With the current ’60s resurgence going on, one would hardly suspect that this track was actually recorded in ’69. Cold Fact, along with its follow up, was largely left in the cold until it was rediscovered with large fanfare in places such as South Africa and New Zealand. Sixto Diaz Rodriguez himself actually moved on to other things before the cult followings abroad brought him back into the fray. In listening to this one track, it’s easy to hear the simplicity of Nick Drake, the vocal similarity to Jethro Tul,l and the lyrical kinship to early Bob Dylan, but Rodriguez is his own man. Since the recent rerelease, Rodriguez has been extremely busy, among other things performing his first show and interview in New York. Cold Fact represented the debut album from the then young talent and now serves as a long neglected relic of psychedelic-folk and pop music. Perhaps fortunately for Rodriguez, he was able to live through the void of the attention Cold Fact deserved, but that truth couldn’t hold out forever -- this music is too timeless, too important for its creator, and for us, to be forgotten. If this is the first you’ve heard of this incredible artist, enjoy. If Rodriguez’ music is a part of your past, welcome back.
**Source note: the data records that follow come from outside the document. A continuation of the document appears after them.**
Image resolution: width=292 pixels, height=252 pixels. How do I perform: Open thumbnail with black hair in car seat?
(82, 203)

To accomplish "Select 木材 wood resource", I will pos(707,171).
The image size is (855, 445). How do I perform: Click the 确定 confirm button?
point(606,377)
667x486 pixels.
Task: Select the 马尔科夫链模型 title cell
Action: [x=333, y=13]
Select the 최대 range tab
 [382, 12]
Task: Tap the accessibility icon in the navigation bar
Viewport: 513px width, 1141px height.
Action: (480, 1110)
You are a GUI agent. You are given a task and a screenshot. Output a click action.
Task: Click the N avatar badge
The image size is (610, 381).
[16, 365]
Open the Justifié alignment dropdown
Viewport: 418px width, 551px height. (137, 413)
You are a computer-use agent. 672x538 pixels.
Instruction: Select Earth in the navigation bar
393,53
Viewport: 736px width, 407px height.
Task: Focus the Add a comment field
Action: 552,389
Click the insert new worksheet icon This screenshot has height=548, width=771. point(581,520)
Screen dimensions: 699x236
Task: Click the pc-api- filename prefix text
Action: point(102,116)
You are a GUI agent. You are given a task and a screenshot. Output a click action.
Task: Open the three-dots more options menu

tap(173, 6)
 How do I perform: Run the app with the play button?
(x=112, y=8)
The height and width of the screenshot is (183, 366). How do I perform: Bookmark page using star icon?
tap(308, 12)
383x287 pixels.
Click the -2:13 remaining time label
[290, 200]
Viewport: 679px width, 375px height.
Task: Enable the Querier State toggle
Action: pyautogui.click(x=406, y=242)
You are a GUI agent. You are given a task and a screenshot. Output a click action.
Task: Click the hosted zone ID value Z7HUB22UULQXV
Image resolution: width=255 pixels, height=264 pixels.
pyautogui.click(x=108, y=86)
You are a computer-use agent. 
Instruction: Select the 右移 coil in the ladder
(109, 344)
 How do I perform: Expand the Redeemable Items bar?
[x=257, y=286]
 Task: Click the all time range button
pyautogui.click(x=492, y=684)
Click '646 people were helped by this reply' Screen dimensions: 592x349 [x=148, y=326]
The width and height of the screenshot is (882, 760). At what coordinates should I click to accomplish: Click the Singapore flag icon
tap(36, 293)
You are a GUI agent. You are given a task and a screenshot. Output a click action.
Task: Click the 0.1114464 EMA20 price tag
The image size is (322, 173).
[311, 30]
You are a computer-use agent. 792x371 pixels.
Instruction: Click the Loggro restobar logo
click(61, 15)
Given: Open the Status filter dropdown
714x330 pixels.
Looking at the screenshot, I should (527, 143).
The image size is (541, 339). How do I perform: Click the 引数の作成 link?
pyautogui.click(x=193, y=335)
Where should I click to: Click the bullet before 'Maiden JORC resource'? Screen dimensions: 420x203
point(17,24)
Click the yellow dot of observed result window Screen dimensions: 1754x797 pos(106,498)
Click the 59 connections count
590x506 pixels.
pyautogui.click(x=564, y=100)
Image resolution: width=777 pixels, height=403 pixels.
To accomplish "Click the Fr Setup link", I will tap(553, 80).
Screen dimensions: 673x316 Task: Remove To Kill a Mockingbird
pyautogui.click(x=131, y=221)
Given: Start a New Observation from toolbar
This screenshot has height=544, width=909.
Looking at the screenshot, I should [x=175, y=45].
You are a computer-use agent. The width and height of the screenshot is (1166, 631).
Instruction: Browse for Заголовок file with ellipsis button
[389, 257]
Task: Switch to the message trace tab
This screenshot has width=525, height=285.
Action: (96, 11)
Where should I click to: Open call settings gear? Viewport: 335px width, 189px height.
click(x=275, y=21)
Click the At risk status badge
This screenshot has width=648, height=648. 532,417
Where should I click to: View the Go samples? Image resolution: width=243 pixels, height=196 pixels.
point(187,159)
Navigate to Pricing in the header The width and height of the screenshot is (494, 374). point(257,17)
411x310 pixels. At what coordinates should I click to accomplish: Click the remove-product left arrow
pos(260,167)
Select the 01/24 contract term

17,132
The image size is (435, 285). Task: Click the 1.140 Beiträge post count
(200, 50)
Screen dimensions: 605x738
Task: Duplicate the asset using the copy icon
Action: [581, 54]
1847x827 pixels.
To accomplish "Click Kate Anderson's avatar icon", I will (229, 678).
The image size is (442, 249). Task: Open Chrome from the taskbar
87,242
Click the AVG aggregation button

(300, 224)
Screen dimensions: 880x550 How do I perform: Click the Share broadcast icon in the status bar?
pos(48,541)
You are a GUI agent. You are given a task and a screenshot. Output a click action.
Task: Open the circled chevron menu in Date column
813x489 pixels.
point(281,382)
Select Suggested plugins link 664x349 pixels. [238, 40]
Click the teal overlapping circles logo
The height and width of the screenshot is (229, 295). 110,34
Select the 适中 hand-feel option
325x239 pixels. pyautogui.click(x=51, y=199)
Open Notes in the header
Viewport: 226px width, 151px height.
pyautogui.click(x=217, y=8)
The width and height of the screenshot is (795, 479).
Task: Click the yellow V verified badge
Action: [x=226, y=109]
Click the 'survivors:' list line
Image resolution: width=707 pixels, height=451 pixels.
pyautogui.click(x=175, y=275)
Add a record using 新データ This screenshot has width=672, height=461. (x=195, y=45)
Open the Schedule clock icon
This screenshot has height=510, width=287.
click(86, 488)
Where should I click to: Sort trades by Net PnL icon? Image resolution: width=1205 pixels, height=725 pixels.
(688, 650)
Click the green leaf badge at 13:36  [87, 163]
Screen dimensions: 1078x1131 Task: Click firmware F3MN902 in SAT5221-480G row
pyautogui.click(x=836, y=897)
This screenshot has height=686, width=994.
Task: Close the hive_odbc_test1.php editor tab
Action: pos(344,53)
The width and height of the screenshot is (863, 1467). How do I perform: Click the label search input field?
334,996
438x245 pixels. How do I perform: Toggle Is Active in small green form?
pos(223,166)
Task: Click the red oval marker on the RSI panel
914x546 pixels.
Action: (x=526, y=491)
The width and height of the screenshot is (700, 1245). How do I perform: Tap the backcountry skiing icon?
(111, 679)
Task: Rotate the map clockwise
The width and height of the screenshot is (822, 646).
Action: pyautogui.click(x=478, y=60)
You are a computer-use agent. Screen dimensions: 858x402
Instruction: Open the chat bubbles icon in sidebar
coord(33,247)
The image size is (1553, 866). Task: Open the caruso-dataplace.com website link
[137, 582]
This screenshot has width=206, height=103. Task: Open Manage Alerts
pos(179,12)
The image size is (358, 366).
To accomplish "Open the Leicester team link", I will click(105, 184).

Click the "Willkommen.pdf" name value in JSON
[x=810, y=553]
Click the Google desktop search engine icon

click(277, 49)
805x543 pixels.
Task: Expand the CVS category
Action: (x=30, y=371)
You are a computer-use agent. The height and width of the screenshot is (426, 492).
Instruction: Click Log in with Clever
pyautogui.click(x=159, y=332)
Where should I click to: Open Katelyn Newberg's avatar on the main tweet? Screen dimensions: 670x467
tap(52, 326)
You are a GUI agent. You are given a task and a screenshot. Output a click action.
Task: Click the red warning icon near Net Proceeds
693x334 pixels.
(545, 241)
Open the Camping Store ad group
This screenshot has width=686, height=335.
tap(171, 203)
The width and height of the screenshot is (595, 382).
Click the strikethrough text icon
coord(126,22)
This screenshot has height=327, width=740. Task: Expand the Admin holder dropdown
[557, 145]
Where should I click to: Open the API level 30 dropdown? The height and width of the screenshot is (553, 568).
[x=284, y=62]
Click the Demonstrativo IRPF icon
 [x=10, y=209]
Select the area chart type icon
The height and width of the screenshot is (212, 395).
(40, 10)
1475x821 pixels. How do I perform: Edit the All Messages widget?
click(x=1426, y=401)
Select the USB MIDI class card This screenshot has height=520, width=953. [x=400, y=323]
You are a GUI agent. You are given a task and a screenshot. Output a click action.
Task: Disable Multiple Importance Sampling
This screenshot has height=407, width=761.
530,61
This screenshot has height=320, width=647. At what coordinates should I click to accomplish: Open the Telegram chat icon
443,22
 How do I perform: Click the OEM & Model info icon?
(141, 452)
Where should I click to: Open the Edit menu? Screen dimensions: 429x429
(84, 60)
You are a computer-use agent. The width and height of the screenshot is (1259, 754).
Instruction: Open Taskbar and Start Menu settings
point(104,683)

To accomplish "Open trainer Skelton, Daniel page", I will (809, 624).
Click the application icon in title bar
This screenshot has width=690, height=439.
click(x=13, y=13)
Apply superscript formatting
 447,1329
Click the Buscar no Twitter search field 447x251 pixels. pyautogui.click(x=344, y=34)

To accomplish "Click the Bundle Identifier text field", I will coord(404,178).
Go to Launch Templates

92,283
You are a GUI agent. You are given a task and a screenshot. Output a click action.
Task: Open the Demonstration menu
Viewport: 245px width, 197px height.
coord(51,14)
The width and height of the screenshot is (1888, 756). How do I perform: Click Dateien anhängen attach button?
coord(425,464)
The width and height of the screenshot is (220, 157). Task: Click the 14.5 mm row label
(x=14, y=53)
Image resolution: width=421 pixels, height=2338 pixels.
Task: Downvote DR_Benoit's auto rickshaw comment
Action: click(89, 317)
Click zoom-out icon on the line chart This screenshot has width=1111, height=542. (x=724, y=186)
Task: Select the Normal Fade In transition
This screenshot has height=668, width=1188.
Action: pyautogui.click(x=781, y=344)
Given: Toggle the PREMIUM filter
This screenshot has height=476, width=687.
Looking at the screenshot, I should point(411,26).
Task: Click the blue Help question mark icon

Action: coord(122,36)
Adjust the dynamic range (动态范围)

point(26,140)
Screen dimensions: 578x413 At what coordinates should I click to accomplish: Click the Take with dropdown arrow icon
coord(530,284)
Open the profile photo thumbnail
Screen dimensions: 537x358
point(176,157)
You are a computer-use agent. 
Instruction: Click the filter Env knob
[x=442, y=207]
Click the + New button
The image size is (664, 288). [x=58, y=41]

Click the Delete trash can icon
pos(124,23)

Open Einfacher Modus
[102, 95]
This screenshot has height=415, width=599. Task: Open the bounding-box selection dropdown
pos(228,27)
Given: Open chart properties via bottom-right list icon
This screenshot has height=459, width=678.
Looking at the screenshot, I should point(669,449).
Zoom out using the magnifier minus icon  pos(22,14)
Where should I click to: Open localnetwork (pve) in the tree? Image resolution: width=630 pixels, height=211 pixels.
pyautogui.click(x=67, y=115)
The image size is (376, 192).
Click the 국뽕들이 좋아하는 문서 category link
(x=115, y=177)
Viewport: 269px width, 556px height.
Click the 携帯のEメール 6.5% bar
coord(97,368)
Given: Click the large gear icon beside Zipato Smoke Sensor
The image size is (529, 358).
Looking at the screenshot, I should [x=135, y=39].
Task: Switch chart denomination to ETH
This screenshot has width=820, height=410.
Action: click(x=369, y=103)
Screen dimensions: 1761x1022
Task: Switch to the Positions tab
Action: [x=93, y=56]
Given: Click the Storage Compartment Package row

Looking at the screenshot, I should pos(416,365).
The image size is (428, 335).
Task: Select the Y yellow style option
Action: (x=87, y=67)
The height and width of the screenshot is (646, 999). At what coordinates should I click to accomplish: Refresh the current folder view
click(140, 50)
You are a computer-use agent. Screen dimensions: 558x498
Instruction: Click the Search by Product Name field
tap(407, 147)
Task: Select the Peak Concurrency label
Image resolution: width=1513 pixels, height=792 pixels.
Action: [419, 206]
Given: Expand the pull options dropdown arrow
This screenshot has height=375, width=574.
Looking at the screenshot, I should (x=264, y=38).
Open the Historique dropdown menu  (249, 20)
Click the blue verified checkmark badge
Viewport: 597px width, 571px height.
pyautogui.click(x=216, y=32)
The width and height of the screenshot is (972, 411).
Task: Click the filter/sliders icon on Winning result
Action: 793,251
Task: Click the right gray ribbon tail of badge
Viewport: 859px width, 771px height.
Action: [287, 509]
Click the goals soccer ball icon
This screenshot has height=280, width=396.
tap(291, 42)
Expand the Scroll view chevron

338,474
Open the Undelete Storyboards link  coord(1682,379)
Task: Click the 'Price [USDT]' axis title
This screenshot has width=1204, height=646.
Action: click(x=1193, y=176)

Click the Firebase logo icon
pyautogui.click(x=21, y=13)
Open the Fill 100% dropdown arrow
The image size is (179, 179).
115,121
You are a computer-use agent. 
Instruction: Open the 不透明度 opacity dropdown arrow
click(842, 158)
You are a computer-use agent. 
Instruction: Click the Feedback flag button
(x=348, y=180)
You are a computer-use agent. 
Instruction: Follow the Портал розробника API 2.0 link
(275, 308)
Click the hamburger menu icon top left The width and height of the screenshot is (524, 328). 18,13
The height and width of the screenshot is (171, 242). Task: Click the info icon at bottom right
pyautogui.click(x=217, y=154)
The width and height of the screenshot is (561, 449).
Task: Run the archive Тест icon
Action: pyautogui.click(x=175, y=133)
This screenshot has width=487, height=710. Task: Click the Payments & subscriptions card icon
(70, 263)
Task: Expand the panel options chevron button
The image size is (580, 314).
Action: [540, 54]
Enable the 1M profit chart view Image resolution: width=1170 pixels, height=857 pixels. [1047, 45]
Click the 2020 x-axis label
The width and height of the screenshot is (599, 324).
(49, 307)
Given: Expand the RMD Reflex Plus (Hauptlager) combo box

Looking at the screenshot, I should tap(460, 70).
If fact, Larry Rose, on his Sunday show, Larry’s Lounge (3-6PM), received a letter from local photographer Maxwell Balmain, who, when he heard this song, wrote in:
I grew up in South Africa. My older brother, who was into all things cool, was basically kicked out of the family house in the early 1970′s. I was ten years younger. My brother then shacked up in a small apartment in Cape Town with his then cool girlfriend (now still married.) He invited me to come over and stay, to get away from our parents, and hang out whenever I wanted.
This I did. I have incredible memories of staying in that apartment and listening to their record albums while they were at work. I was just a kid then. Here I discovered music and played the twenty or so records they owned over and over. Records cost a fortune in South Africa. I remember listening to the Beatles, early Pink Floyd, Leonard Cohen, Santana, Bob Dylan and a strange looking album by a guy I had never hear of: Cold Fact by Rodriguez. I listened to this album all the time.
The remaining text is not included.